Mais il m’avait devancée, et quelque peu agacée, je le vis déposer dans sa main une noix extraite de mon précieux flacon.
Je fus mordante. Et me fis l’effet d’une radine invétérée par la même occasion.
« Tu n’as pas de crème solaire ? »
Il releva les yeux, sa lèvre se retroussa. Malheur.
« Tu n’aurais pas le cœur de me laisser brûler à mon tour, si ? »
Je maugréai pour moi mais lui souris. Je n’allais quand même pas lui proposer de l’aide… J’en mourais d’envie. Inutile de me voiler la face.
Je lui pris le flacon des mains. Et mordis à nouveau.
« Non mais laisse m’en quand même… »
Adrien surgit avant que Loïc n’ait eu le temps de commenter de sa verve si prévisible et chaleureuse la petite chamaillerie.
Adrien était un prince charmant. Cela se voyait. Il n’y avait qu’Annabelle qui ne le voyait pas.
Il avait les mains pleines de canettes pour tout le monde, et en plus une glace à l’eau pour sa rousse.
Elle ronchonna.
Alors je pris mon ton docte et lui signalai le nombre de calories du coca, et celui de la glace.

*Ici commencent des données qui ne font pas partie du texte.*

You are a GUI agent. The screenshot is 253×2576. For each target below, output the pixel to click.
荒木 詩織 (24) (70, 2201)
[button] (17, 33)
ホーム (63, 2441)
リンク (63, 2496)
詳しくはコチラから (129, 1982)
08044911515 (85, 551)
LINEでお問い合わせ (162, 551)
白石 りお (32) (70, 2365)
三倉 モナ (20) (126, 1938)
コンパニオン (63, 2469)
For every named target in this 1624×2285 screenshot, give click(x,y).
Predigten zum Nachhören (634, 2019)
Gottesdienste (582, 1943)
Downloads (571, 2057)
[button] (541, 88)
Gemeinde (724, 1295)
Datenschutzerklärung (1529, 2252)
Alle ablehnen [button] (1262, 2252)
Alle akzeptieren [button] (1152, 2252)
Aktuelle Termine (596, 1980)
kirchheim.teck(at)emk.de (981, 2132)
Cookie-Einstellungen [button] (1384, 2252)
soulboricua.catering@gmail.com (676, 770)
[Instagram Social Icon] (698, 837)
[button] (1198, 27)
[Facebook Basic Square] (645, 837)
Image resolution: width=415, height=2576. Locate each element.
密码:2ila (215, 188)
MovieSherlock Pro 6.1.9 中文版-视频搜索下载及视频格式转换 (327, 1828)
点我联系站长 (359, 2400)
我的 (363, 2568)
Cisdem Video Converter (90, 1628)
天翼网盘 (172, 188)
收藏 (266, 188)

« Tu es diététicienne ou joaillière ? » me demanda Sylvie.
Je restai interloquée. Le détail de cette menue confidence avait-il émaillé une partie de la discussion que je n’avais pas suivie ?
« Loïc commente sur mon blog sous le pseudo d’Arfan. »
Ah. De fait, il avait pu lire quelques échos concernant ma vie privée puisque, n’ayant pas de blog en propre, je m’amusais à raconter ma vie dans les commentaires de ceux des autres… Arfan était une plume assez coriace, je l’aimais bien.
Sylvie, Loïc et moi nous installâmes pour continuer à parler de la sphère internet, de ses travers, de ses excès. De ses réussites aussi.
Annabelle avait ainsi le champ libre avec Dimitri.